Hi everyone, newbie here. I recently decided to try my hand at woodworking and bought a Delta model 36-6022 10" portable table saw. It's a Home Depot exclusive and got a great deal on it on black Friday. From my limited experience it seems the saw itself is topnotch especially for a beginner but the fence has been a little janky. Doesn't seem to want to align without some fiddling and I've adjusted and readjusted it using the adjustments on the fence. Also the pin that holds the lever in place wants to come out after about an hour of use. Now the little mechanism that holds the tension rod to the lever has broken. I'm sure it would be covered under warranty and have spoken to Delta's customer service about it but is there an aftermarket fence out there that's compatible to this saw that's better than the stock fence and not too pricey? 
Any replies appreciated.


----------



## woodnthings (Jan 24, 2009)

*I would takje your fence back ....*

Take the fence back to the store and see if they will change it out on warranty OR test it on the other saws in the store to see if it is interchangeable. OR take a fence off the other saws and see if they fit on the display model of your saw. You have to do this in person, since there is no way other than first hand experience to know which fence fits and which fence won't 

There are other similar saws in this link:
http://www.homedepot.com/p/Delta-10...able-Saw-with-Folding-Stand-36-6022/207186501


----------



## FrankC (Aug 24, 2012)

Most aftermarket fences will not fit on your saw and are probably worth more than the saw. Talk to Home Depot and either get another saw or another fence while it is still under warranty as those problems should not be happening.


----------



## dustboy (Mar 24, 2011)

Misaligned fences cause kickback! Return it, spend a little more money on a replacement. Whatever you get it will be cheaper than an emergency room trip. 

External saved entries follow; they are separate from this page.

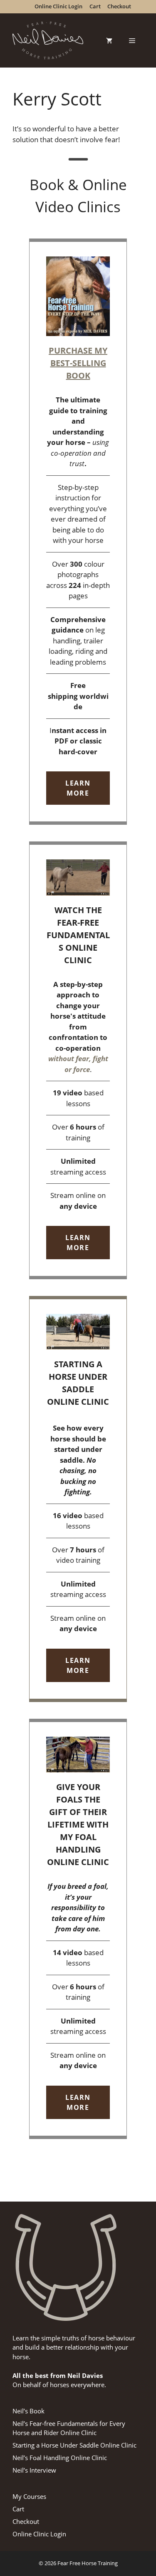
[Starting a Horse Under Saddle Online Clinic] (78, 1499)
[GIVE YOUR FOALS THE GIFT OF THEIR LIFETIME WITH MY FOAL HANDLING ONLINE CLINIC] (78, 1929)
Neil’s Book (28, 2411)
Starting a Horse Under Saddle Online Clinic (74, 2445)
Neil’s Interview (34, 2470)
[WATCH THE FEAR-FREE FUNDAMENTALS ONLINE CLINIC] (78, 1060)
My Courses (29, 2496)
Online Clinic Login (39, 2534)
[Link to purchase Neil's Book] (78, 531)
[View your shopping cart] (109, 40)
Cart (18, 2509)
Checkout (25, 2521)
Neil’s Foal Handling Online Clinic (59, 2457)
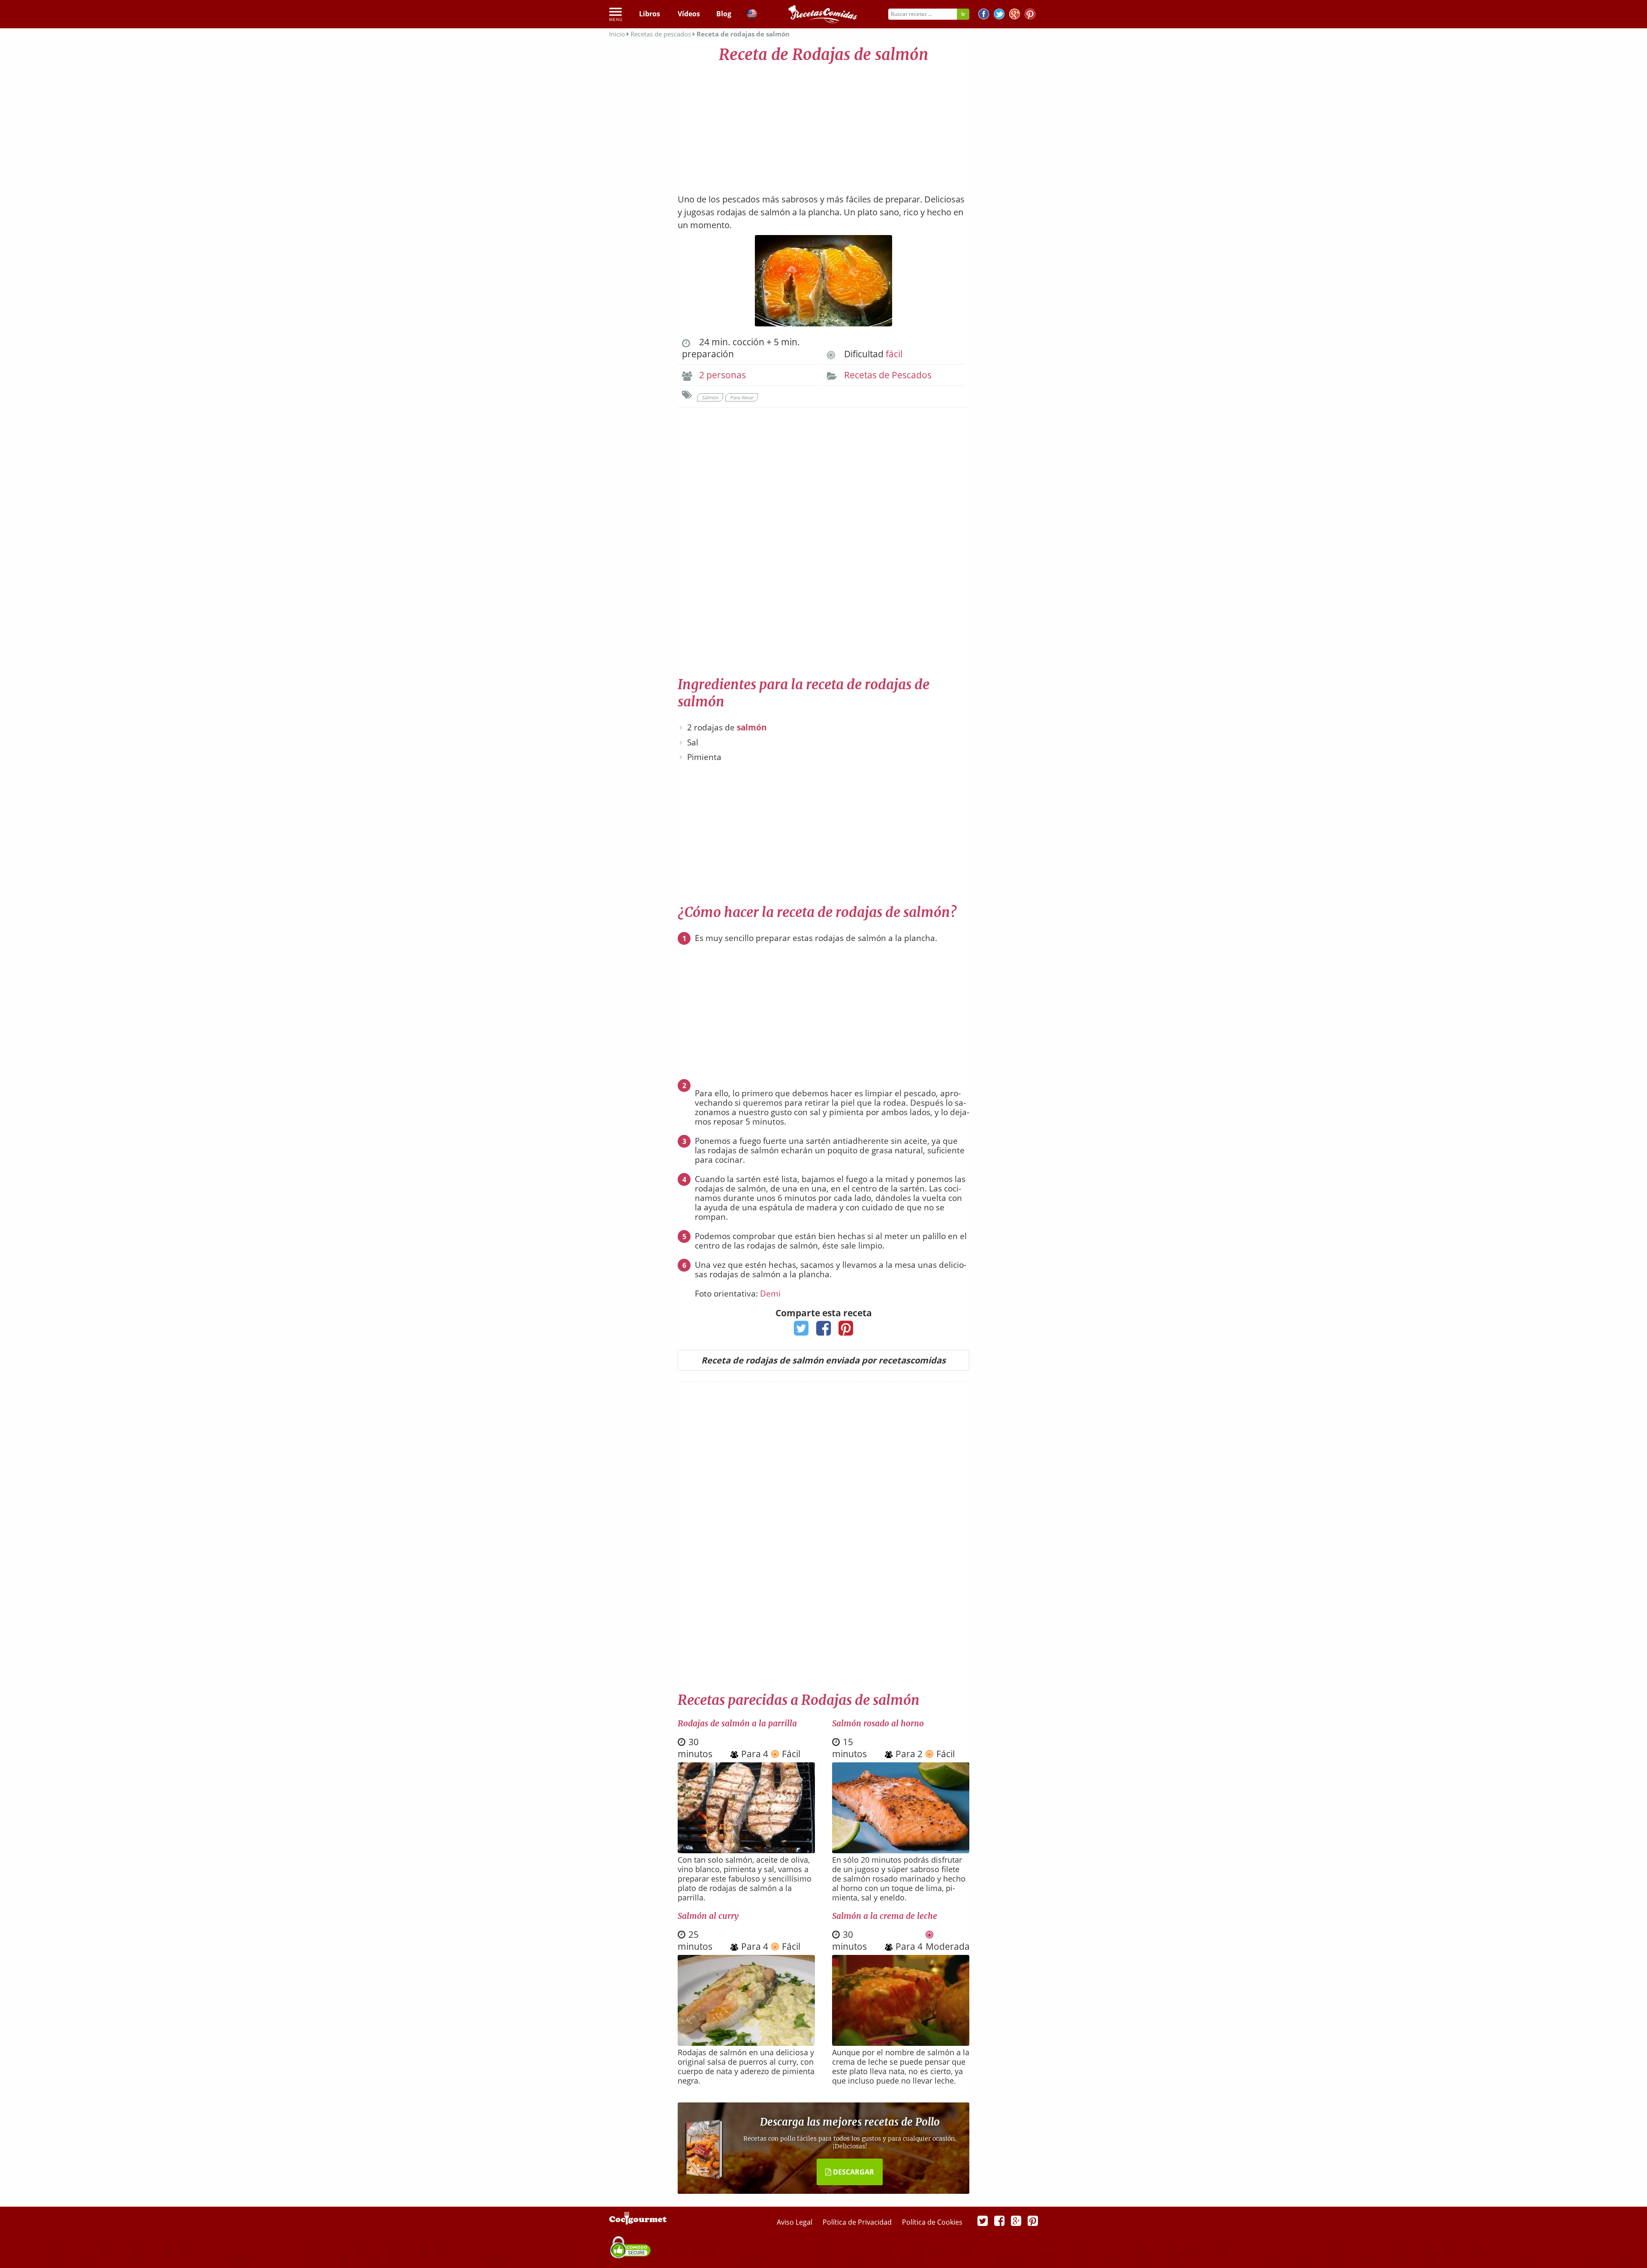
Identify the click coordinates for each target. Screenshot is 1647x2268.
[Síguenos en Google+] (1014, 15)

Delta ain't what it used to be. Look at Bosch and Dewalt. Better yet move up to a contractor saw. 


Sent from my iPhone using Tapatalk


----------



## hawkvtx (Jan 24, 2017)

Thanks for the tips guys. Update, I have contacted Delta and I'll let everyone know what their solution is once this is resolved. Should I decide on an alternative route I'll post that up too.


----------



## GeneT (Feb 24, 2014)

FrankC said:


> Most aftermarket fences will not fit on your saw and are probably worth more than the saw. Talk to Home Depot and either get another saw or another fence while it is still under warranty as those problems should not be happening.


FrankC hit it right on the head, My first saw was a similar Delta motorized benchtop saw and while the motor was adequate the fence was made of thin sheet metal and would not hold tightly or even align properly. Return it if possible and at a minimum get a Dewalt or Bosch benchtop saw. Much better quality than the Delta not to mention the difficulty in getting Delta parts. Also invest in a high quality *Thin kerf* blade such as Forrest, etc. It will require less power to run than the full kerf sized and should you upgrade your saw in the future you can still use the blade. Oh, and another negative of the Delta saw is that is has a non-standard miter saw slot so no accessories such as feather boards will fit it.

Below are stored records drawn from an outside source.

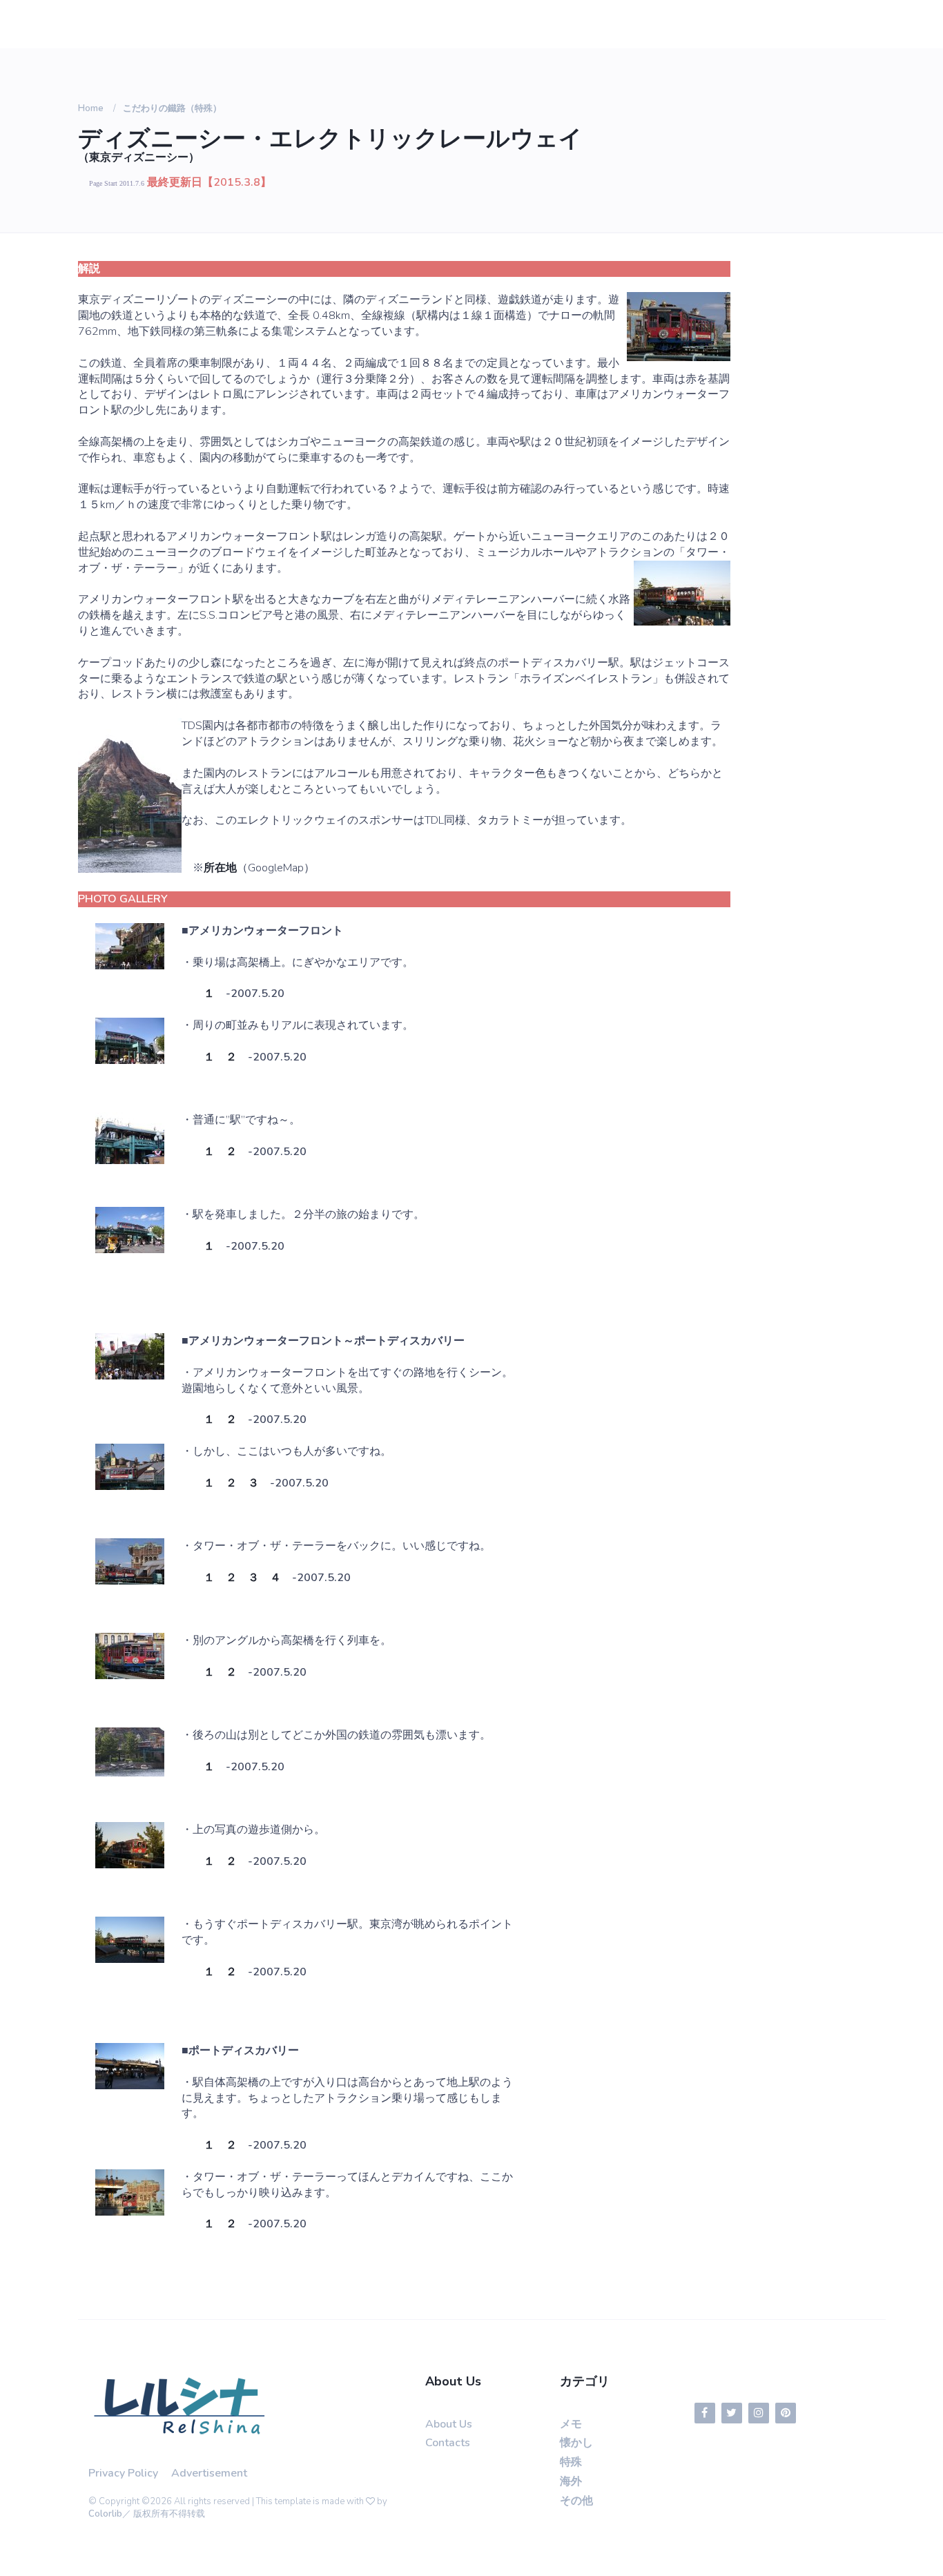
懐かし (576, 2442)
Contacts (447, 2442)
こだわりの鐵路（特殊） (172, 108)
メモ (571, 2424)
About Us (448, 2424)
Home (91, 108)
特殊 (571, 2462)
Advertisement (209, 2473)
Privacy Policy (123, 2473)
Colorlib (105, 2514)
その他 (576, 2500)
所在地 (220, 867)
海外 (571, 2481)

Ooops-I didn't see that dustboy already recommended the Dewalt and Bosch saws. By all means if you have room for a contractor or bigger saw get that instead but bear in mind even with a bigger saw cutting full sized sheets of plywood is still not easy.


----------



## hawkvtx (Jan 24, 2017)

Just a follow up for anyone that's interested. Delta replaced the fence promptly with no hassle. It did however take a phone call to customer service to get the ball rolling. I had followed their instructions for a warranty replacement on their website but after a week with no reply from them I called customer service and they took care of it right away. Had the new fence in about 3 days. So kudos to them.


----------